We showed that there were prominent overlaps in hypermethylation in all the four genes analyzed in this study between malignant and benign tumors, and unfortunately, many benign tumors showed promoter hypermethylation too, limiting their diagnostic or prognostic utility in papillary thyroid tumors. The qualitative results of the present study are in agreement with previous studies that detected promoter hypermethylation in P16 [11, 24], TSHR [5], RASSF1A [18] and RARβ2 genes in both benign and malignant papillary thyroid tumors. The presence of TSHR methylation, however, in benign tumors is in contrast to the finding by Xing et al. who have reported that TSHR promoter hypermethylation to occur only in malignant thyroid tumors [15].

In the present study, we used COBRA method that could detect methylation status in two kinds, qualitative and quantitative. The quantitative analysis showed better results for the discrimination of malignant tumors in three genes including P16, RASSF1A and TSHR genes.

The mean levels of hypermethylation of P16, TSHR and RASSF1A genes were significantly higher in malignant papillary thyroid tumors compared to benign tumors and by choosing the appropriate cutoff for each gene, we could distinguish 9, 9 and 8 PTCs from 25 cases by P16, RASSF1A and TSHR methylation analysis, respectively. Interestingly, by the combination of their hypermethylation profile, we could clearly distinguish 17 (66%) of 25 papillary malignant tumors.

We found a considerable overlap in quantitative methylation level of RARβ2 gene between benign and malignant tumors, limiting its diagnosis utility in papillary thyroid tumors.

Interestingly, in three malignant cases, all the three genes were hypermethylated and 2 (66%) of them were UTCs, suggesting that the hypermethylation of these three genes might account for the severity of this carcinoma, which is among the most aggressive types of human cancer.

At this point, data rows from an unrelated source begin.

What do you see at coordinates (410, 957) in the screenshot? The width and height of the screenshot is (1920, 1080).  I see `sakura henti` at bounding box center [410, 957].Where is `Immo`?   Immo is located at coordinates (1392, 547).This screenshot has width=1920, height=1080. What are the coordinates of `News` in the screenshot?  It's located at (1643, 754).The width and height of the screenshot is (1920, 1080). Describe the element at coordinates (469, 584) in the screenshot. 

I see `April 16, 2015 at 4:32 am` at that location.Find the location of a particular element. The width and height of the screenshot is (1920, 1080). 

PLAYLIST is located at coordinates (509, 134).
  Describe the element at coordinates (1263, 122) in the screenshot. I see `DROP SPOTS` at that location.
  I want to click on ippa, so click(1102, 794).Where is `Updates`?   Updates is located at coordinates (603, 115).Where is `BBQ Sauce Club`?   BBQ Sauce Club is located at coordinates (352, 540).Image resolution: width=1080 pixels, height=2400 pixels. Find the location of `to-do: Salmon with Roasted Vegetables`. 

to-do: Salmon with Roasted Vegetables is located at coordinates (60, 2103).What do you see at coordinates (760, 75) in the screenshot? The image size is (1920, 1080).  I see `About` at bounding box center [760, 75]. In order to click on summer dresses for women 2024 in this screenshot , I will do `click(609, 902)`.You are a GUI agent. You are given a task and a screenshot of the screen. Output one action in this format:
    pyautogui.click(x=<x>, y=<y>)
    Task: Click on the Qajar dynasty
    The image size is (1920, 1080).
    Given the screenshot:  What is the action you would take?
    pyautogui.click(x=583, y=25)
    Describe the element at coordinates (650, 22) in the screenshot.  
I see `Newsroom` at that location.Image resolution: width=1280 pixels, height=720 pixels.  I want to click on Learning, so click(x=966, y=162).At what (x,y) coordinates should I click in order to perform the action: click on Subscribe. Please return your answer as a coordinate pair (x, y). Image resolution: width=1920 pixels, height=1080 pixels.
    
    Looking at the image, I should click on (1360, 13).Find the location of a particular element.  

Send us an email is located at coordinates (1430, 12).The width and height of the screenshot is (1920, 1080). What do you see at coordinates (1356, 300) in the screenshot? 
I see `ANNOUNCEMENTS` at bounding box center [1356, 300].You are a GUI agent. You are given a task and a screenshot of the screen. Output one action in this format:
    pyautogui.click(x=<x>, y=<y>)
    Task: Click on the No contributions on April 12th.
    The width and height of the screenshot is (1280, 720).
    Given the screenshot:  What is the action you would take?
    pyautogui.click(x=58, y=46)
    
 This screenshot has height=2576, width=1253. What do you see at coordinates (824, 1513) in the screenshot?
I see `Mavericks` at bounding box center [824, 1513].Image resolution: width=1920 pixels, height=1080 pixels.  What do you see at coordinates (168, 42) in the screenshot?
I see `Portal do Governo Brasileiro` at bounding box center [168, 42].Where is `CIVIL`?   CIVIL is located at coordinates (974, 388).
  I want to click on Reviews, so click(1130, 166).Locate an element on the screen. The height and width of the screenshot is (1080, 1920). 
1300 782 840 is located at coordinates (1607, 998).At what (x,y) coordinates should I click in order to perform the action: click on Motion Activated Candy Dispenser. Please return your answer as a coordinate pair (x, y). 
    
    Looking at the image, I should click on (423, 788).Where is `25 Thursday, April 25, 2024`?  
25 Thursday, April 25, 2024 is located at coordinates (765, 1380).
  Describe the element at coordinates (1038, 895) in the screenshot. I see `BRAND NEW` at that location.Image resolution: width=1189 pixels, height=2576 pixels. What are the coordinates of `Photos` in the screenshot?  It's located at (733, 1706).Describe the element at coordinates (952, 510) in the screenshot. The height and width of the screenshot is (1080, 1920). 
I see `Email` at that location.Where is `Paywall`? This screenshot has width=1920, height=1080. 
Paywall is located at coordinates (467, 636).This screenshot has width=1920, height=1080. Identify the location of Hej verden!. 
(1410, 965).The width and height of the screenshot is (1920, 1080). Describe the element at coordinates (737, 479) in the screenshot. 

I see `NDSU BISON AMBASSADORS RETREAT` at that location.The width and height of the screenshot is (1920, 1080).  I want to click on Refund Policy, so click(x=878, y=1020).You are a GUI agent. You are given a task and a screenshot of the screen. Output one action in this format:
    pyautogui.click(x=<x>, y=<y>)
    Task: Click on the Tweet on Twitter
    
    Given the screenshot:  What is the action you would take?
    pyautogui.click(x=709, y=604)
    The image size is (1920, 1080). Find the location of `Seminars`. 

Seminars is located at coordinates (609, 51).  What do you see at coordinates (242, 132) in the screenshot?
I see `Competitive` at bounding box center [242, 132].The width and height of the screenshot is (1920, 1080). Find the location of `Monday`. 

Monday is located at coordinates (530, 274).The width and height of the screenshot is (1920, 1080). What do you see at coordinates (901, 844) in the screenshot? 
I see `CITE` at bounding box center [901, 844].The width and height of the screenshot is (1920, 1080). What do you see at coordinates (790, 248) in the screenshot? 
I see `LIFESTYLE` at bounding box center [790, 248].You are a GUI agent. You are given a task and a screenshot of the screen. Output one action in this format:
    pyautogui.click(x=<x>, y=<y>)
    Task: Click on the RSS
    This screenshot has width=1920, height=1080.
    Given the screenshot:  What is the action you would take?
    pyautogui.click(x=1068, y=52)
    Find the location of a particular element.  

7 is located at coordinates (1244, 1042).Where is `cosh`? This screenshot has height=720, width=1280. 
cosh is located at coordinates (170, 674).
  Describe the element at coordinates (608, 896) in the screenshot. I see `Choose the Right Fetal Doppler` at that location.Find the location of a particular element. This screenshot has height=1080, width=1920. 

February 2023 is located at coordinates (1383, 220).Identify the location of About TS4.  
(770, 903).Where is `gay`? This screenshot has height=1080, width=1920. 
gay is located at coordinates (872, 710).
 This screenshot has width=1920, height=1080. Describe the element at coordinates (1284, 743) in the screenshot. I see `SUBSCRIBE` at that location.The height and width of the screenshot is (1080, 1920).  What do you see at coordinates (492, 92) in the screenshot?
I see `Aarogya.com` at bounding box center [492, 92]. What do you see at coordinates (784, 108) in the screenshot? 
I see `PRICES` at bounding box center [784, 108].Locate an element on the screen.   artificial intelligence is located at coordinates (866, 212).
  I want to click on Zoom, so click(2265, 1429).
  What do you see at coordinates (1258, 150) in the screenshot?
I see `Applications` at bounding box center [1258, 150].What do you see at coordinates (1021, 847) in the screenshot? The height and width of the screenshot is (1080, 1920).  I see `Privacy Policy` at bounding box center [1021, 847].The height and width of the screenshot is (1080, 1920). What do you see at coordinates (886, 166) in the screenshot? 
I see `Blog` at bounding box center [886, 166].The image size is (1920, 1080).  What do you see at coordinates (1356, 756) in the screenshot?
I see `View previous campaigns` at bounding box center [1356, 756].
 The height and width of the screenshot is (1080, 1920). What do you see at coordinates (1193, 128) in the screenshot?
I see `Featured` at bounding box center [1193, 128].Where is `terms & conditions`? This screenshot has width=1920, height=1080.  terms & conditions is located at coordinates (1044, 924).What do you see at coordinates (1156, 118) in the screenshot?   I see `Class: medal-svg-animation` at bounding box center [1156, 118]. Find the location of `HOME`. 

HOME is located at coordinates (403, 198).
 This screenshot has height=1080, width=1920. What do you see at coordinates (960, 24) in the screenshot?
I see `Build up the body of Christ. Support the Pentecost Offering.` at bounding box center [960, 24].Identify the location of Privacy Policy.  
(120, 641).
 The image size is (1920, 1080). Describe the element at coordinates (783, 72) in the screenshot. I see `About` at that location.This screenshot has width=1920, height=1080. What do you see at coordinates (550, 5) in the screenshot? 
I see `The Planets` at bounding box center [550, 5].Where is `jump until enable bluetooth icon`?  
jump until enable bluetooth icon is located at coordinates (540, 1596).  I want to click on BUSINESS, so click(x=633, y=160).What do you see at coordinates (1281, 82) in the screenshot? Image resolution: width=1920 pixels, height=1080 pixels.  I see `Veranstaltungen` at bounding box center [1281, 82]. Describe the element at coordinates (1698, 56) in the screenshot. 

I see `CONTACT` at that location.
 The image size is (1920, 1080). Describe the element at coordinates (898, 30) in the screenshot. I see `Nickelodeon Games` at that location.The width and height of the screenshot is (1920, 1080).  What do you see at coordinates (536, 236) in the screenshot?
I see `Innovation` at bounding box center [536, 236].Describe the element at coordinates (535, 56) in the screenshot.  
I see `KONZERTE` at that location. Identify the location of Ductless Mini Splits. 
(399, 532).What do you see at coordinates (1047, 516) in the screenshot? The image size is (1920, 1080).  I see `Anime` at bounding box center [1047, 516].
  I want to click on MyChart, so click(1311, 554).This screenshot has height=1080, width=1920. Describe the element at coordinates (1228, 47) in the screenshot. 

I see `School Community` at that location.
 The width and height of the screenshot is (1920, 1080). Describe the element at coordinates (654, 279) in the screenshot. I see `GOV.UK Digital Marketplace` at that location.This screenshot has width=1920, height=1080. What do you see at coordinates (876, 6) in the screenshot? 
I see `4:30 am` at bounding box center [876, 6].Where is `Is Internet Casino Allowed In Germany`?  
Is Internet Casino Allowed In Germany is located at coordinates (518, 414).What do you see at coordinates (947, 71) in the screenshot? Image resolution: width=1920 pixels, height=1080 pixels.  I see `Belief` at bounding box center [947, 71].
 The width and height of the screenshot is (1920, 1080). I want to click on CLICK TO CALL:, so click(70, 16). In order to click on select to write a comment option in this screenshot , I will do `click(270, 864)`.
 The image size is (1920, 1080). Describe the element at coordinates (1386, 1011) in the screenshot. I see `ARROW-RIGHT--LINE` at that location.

The quantitative analysis of promoter hypermethylation of the RARβ2 gene showed that there is prominent overlap between benign and malignant thyroid tumor and the results are in consistent with previous reports [12].

The results of this study also showed that quantitative analysis of promoter hypermethylation was better than qualitative analysis and could differentiate between thyroid malignant and benign tumors.

As shown by previous studies, the methylation analysis can be performed on serum DNA to detect malignancies [23]. According to our results, these three genes, in combination, may be useful as molecular markers. We plan to continue the investigation by performing promoter hypermethylation assay on extracted DNA from serum of patients to assess their values for early detection or monitoring of metastasis in patients after total thyroidectomy.

We could detect promoter hypermethylation in both benign and malignant tumors, while in a higher level in malignant tumors. This supports the theory of adenoma to carcinoma sequence in thyroid tumorigenesis. The results of this study suggest that promoter methylation of P16, RASSF1A and TSHR genes are early events in the multistep tumorigenesis in papillary thyroid cancers. These results are consistent with reports that have shown graduate increment of promoter hypermethylation during adenoma to carcinoma progress in thyroid tumors [11]. We were unable to find any relationship between promoter hypermethylation of P16, TSHR, RASSF1A and RARβ2 genes and prognostic factors, possibly due to our small sample size. Future studies are required to clarify the role of aberrant hypermethylation patterns in the genesis and progression of thyroid cancer.

The findings of present study imply that the P16, TSHR and RASSF1A gene promoter hypermethylation may play important roles in the pathogenesis of PTC and can be a potential biomarker for selecting patients with PTC.